Although each is discussed here separately, the clinician must remember that
these injuries may occur alone or in combination, and all potential injuries must
be considered when dealing with one.

Scalp
The scalp consists of five layers of soft tissue that cover the skull; contusions and
lacerations of this structure are common results of head trauma. The outermost
layers of the scalp are skin and the subcutaneous tissue; edema and hemorrhage
here may produce a mobile swelling. The third layer, the galea aponeurotica, is a
strong membranous sheet that connects the frontal and occipital bellies of the
occipitofrontalis muscle. The remaining two layers deep to the galea are the loose
areolar tissue and pericranium. Subgaleal hematomas may result from more
forceful blows as vessels in the fourth layer bleed and dissect the galea from the
periosteum, or they may be signs of an underlying skull fracture. In subperiosteal
hematomas, or cephalohematomas, the swelling is localized to the underlying
cranial bone and most frequently occurs with birth trauma. Scalp lacerations may
occur with or without underlying contusions or fractures and they often require
suturing.
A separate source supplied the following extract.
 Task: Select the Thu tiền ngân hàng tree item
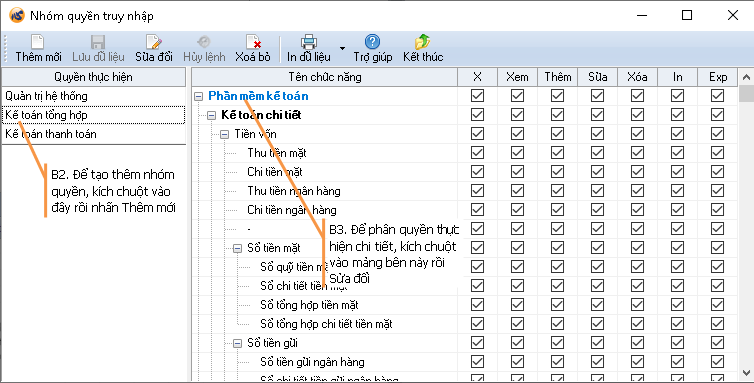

Given the high vascularity of the scalp, these injuries can result in
significant blood loss if not recognized and treated appropriately.

Skull
Skull fractures occurring in the calvarium, or bony skullcap, include frontal,
parietal, temporal, and occipital fractures and may be linear, diastatic, depressed,
comminuted, or compound. Fractures in the base of the skull are termed basilar.
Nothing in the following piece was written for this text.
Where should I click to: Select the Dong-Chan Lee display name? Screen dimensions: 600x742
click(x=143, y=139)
Most simple fractures require no intervention but are important in that they are a
marker of significant impact to the head and are associated with significantly
increased risk of TBI.
Linear fractures account for the vast majority of skull fractures in children and
often manifest with localized swelling and tenderness. Diastatic fractures are
traumatic separations of cranial bones at a suture site or fractures that are widely


split. A depressed skull fracture is present when the inner table of the skull is
displaced by more than the thickness of the entire bone. Compound fractures are
those that communicate with lacerations.
Basilar skull fractures typically produce signs specific to their fracture location
that lead to the diagnosis. Fractures of the petrous portion of the temporal bone
may cause hemotympanum, hemorrhagic or CSF otorrhea, or Battle sign
(bleeding into mastoid air cells with postauricular swelling and ecchymosis).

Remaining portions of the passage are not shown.